An annual count of bighorn sheep scheduled for this weekend in a Southern California desert was canceled after a volunteer died while preparing for the excursion amid scorching heat, according to a newspaper report Sunday.

The tally in Anza-Borrego Desert State Park dates back 50 years and is one of the longest-running citizen-science projects in the country, the San Diego Union-Tribune reported.

It typically draws dozens of volunteers who spend three days collecting information for scientists monitoring the health of bighorn sheep, which have been on the federal endangered species list since the late 1990s.

Don White, a 68-year-old nature enthusiast from Culver City, had participated in the past and this year was assigned a spot in Borrego Palm Canyon that requires a 4-mile (6.4-kilometer) hike in over and around boulders. An experienced backpacker, White had counted there before.

Two weeks ago, White and a colleague decided to hike in with bottled water and leave it there for the count.

Coming back from the canyon just after noon on June 19, not far from the trailhead, White collapsed and died, the Union-Tribune reported. His colleague was hospitalized briefly, as was a firefighter who came to assist them.

The cause of death is under investigation by the county medical examiner, but it seems likely overheating played a role, the newspaper said. It was 116 degrees Fahrenheit (46.6 Celsius) in Anza-Borrego that day.

The California Department of Parks and Recreation canceled the bighorn count and initiated a review of its safety protocols.
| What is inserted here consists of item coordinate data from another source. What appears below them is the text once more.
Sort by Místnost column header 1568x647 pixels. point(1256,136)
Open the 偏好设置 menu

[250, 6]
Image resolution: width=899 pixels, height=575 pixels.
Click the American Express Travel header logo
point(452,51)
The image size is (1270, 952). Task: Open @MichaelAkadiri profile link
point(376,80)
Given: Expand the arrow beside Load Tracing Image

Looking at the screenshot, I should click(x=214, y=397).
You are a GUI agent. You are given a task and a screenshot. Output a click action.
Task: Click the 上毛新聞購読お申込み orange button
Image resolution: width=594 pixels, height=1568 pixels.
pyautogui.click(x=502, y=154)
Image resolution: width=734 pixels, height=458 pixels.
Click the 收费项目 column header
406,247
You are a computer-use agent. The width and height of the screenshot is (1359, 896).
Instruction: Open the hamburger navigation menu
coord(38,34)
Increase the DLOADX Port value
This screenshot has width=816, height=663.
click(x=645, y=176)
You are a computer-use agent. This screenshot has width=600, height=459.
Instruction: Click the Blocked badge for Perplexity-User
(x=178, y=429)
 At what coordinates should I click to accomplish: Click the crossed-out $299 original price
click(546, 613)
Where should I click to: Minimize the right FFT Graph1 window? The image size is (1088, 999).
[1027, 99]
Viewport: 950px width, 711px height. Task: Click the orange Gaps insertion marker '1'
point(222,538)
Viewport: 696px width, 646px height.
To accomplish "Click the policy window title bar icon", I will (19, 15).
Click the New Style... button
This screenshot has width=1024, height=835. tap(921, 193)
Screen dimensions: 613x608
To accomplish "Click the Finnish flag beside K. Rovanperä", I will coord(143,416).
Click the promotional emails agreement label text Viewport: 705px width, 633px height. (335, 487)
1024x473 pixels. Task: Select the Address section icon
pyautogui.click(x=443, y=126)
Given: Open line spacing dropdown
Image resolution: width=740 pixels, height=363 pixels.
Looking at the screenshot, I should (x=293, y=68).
The goal is to make improvements and provide “additional tools to maintain a safe environment for all,” the department said in a written statement.

After last year’s count was curtailed by the COVID-19 pandemic, the 2021 tally scheduled for this weekend drew so much interest there was a waiting list, the newspaper said. Ninety volunteers were going to be split into small groups assigned to watch about 20 places in the park where thirsty rams, ewes and lambs typically come for scarce water at this time of year.